#### Records for processing ####
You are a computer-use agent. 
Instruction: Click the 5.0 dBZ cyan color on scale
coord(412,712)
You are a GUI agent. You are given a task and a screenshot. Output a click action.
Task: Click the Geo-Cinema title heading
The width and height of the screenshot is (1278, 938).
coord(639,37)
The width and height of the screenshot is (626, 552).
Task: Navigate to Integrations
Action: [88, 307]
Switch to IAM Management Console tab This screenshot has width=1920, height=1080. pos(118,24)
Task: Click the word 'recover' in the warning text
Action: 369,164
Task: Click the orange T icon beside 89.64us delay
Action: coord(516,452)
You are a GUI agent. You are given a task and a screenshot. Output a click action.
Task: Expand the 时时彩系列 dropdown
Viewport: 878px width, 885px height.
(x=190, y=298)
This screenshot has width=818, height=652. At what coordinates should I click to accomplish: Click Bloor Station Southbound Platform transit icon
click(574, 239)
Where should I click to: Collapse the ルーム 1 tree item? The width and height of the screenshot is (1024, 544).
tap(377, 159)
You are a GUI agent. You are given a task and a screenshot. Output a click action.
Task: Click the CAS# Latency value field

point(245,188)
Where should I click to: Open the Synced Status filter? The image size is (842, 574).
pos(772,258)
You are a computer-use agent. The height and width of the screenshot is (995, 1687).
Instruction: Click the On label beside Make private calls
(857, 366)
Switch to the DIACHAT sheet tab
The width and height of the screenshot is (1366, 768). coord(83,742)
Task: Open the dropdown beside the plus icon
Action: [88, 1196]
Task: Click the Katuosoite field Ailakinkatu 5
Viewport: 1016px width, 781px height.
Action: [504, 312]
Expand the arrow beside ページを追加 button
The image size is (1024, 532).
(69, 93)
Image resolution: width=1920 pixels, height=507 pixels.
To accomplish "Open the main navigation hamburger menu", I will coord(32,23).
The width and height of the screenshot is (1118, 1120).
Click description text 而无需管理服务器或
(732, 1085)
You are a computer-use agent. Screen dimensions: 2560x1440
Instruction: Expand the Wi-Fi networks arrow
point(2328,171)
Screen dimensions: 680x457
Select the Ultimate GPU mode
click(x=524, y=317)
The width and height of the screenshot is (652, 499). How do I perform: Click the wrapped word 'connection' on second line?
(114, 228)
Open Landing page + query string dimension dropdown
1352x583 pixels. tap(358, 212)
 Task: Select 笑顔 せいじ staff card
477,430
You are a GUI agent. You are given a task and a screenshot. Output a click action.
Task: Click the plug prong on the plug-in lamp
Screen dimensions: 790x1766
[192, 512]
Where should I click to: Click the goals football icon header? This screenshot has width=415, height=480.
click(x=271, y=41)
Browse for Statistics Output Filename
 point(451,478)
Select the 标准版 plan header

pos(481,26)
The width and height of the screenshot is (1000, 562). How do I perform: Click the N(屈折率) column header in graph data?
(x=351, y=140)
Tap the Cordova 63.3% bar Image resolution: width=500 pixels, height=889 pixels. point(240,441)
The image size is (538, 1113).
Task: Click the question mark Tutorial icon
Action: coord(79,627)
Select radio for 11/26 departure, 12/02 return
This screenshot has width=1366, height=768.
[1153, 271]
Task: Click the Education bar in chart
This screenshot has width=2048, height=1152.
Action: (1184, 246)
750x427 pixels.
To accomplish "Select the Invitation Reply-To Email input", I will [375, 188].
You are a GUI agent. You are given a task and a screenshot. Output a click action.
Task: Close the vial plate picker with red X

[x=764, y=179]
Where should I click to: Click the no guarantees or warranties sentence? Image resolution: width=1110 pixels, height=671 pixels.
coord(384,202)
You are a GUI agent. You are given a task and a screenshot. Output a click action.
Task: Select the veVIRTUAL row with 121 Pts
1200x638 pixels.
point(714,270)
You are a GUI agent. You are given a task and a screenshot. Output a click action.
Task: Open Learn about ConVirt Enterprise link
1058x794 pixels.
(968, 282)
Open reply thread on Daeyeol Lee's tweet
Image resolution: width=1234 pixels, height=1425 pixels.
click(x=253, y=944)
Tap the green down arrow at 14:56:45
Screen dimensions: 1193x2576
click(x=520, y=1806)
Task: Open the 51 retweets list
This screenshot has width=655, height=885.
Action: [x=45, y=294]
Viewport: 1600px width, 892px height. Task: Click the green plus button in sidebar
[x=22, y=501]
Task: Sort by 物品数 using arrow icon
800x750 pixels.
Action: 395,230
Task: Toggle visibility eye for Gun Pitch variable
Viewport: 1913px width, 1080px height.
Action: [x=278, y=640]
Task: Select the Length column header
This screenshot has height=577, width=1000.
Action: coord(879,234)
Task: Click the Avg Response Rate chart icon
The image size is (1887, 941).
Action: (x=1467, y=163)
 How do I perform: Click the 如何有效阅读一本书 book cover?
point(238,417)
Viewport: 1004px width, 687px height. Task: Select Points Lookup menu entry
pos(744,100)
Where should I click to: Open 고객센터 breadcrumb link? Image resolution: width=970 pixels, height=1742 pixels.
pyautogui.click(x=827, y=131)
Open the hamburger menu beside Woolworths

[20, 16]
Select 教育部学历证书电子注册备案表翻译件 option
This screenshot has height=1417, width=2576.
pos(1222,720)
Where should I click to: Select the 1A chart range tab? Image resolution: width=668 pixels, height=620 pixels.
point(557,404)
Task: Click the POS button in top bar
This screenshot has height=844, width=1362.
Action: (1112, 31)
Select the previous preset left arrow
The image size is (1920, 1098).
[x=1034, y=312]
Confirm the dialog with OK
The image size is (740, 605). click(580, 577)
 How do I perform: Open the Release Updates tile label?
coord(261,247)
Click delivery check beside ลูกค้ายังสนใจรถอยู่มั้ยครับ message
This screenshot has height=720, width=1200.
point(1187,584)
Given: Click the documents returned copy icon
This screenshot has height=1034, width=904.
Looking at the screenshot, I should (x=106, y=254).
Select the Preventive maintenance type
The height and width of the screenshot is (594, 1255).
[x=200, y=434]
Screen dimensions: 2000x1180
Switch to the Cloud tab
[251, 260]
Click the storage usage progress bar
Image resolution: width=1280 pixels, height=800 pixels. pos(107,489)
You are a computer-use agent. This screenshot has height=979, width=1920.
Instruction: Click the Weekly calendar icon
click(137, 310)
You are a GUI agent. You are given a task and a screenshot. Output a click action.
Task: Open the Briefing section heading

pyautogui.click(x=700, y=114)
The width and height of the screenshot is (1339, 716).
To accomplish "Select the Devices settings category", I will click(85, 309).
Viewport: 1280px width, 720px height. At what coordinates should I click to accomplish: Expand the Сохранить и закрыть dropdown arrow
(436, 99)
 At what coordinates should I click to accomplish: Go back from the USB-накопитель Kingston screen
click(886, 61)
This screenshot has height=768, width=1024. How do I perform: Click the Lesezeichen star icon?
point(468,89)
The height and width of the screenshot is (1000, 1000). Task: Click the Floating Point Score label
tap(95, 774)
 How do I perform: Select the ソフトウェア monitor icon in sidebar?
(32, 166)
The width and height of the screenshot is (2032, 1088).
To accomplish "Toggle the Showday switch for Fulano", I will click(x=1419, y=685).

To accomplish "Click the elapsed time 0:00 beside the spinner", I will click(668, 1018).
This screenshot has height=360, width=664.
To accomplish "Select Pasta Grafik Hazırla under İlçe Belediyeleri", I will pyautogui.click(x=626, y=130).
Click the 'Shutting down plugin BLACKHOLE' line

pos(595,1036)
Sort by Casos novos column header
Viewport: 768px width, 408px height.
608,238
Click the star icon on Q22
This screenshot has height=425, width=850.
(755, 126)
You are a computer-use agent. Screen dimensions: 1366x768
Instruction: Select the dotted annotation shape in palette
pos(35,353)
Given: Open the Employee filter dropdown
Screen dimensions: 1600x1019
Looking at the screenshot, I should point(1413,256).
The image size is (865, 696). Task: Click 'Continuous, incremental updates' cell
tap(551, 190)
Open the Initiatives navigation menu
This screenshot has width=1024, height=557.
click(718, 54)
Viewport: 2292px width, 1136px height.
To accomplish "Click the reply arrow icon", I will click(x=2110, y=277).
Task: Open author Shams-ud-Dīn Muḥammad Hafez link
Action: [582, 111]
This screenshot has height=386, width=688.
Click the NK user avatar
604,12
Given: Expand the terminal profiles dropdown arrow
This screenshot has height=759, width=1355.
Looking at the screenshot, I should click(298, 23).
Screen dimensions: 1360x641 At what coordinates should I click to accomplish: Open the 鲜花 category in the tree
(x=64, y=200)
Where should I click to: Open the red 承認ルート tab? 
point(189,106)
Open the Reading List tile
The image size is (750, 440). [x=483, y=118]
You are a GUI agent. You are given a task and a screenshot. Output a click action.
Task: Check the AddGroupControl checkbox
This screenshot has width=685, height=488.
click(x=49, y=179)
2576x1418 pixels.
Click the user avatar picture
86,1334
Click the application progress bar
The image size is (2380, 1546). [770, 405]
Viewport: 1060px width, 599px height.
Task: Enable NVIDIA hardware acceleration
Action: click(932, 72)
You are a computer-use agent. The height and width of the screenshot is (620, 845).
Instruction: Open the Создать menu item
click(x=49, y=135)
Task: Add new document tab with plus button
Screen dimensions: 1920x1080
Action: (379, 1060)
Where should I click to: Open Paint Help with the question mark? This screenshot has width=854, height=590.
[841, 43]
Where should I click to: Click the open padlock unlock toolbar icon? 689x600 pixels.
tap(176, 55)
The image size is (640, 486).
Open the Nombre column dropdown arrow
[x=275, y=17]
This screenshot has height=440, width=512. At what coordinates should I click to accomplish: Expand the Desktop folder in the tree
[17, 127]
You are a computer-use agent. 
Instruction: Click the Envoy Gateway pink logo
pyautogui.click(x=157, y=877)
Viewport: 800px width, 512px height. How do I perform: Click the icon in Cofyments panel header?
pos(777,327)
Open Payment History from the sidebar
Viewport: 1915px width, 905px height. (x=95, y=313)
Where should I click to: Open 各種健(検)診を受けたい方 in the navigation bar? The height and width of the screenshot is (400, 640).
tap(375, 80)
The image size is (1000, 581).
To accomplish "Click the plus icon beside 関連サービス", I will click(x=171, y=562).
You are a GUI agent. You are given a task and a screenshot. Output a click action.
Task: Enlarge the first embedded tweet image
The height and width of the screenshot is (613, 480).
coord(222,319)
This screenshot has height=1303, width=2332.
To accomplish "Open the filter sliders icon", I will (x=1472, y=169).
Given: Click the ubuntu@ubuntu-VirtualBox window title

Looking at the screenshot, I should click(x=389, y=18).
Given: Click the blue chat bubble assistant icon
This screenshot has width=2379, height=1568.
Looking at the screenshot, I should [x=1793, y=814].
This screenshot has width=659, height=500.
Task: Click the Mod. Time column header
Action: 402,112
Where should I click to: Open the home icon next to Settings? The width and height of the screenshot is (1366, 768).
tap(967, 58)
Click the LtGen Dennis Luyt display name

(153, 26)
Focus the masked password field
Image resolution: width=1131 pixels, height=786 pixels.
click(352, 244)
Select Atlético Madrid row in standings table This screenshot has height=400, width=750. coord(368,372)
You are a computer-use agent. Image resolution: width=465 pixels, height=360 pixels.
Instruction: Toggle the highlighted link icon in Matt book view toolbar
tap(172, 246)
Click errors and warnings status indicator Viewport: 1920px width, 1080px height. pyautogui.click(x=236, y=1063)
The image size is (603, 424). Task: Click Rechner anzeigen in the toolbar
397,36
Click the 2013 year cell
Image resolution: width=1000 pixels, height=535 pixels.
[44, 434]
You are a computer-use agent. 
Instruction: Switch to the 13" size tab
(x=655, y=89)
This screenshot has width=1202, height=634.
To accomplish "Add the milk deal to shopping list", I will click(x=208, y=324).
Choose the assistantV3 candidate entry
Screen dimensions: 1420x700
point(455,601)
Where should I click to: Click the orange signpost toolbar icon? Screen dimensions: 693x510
####
What is being asked
Please replace "GUI agent" with "screen agent" in the records, starting at their first line and going on through the line with "(x=190, y=298)". Give only those lines again, with everything else left as it is.

Completed exercise
You are a computer-use agent. 
Instruction: Click the 5.0 dBZ cyan color on scale
coord(412,712)
You are a screen agent. You are given a task and a screenshot. Output a click action.
Task: Click the Geo-Cinema title heading
The width and height of the screenshot is (1278, 938).
coord(639,37)
The width and height of the screenshot is (626, 552).
Task: Navigate to Integrations
Action: [88, 307]
Switch to IAM Management Console tab This screenshot has width=1920, height=1080. pos(118,24)
Task: Click the word 'recover' in the warning text
Action: 369,164
Task: Click the orange T icon beside 89.64us delay
Action: coord(516,452)
You are a screen agent. You are given a task and a screenshot. Output a click action.
Task: Expand the 时时彩系列 dropdown
Viewport: 878px width, 885px height.
(x=190, y=298)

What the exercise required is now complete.